The search and rescue operation to locate missing climbers Muhammad Ali Sadpara, John Snorri and Jon Pablo Mohr on K2 could not resume on Wednesday as bad weather persisted for the third straight day. Plans are underway to set up a team of six high-altitude porters (HAPs) from the Gilgit-Baltistan region to help with ground activities once the climbers are spotted using aerial search.
The mission is expected to resume tomorrow, if the weather permits, the Inter-Services Public Relations (ISPR) said on Wednesday evening.
“Images taken by the Icelandic Aerospace Agency during the search operation for missing climbers are “unlikely to significantly affect the course of the search and help clarify the picture of what happened,” a Russian mountaineering blog Mountain.ru reported, along with a set of blurry images.
Harsh weather conditions are likely to continue in the coming day, with strong winds and low visibility making the search mission a hard task.
“Some of the best HAPs are being selected and chances are the team will be sent to the base camp by tomorrow. They will have to acclimatise first so that they are able to carry out activities,” Alpine Club of Pakistan (ACP) secretary Karrar Haideri told Dawn.com. A meeting in this regard took place at the DC Skardu office where Sajid Sadpara was also present.
The younger Sadpara is staying with his relatives in Skardu since his return from K2 on Feb 7 while his mother and three younger siblings are in the village, only meeting them briefly once.
Haideri and other sources said the grieving family has been told that Sajid is taking part in the rescue efforts. “The main reason for keeping Sajid in Skardu has to do with connectivity as phone reception in Sadpara is very poor,” the ACP official said.
Meanwhile, members of the mountaineering community and ACP urged media and social media users to respect the privacy of the families of missing climbers, particularly the family of Muhammad Ali Sadpara and avoid sharing fake or unverified reports.
Calling the video interviews of a visibly shaken Sajid insensitive, they said, “He needs psychological counseling and long term support to deal with this trauma.
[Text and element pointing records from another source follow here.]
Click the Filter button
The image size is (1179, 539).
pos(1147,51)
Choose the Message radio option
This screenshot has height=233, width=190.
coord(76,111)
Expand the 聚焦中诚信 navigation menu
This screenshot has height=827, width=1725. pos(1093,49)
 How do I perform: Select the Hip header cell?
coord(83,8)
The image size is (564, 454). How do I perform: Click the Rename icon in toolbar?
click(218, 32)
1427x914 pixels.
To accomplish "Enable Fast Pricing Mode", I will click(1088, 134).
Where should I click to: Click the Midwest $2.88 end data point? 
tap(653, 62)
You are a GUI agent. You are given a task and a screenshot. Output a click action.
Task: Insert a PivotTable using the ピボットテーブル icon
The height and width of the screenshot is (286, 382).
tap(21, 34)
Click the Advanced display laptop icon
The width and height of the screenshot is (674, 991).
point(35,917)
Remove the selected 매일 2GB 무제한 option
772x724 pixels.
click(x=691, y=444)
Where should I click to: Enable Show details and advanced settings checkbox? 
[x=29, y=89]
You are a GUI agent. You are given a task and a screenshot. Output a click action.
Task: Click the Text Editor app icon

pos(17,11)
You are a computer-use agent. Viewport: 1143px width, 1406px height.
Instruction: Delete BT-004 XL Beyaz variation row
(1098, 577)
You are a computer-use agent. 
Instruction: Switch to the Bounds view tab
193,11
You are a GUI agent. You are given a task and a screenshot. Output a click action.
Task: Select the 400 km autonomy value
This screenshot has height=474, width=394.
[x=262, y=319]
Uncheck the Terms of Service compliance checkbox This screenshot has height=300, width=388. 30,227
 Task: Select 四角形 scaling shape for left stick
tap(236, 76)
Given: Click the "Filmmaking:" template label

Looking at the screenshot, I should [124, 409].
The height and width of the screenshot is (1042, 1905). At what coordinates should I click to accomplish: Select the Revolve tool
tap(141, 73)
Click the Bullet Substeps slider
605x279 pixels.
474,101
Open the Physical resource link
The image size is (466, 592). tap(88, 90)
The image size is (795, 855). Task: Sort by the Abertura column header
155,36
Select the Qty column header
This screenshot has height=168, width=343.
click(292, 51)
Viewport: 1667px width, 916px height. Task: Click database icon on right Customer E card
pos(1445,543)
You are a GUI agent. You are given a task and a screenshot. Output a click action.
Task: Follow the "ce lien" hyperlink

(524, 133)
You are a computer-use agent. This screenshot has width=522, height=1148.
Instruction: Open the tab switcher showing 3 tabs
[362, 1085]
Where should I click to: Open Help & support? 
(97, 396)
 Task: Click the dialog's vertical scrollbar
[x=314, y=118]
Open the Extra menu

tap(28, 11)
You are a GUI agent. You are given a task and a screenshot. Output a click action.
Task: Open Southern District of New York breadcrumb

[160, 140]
Rather than hounding him for interviews and asking insensitive questions, it’s best to give him space to grieve along with his family.”
In a Facebook post, John Snorri’s wife Lína Móey Bjarnadóttir said that she is still hopeful her husband will return home safely. “I have not given up and know that there is still room for a miracle because the week is not over, his camp will stay open until Saturday. Those who know John Snorri Sigurðsson know what strength he has and I hope that more people out there will give me the strength to try until we’ve tried everything.”
The three climbers lost contact with base camp late on Friday and were reported missing on Saturday after their support team stopped receiving reports from them during their ascent of the 8,611-metre high K2 mountain.
Since then, rescue operations have been ongoing but have been suspended due to harsh weather conditions.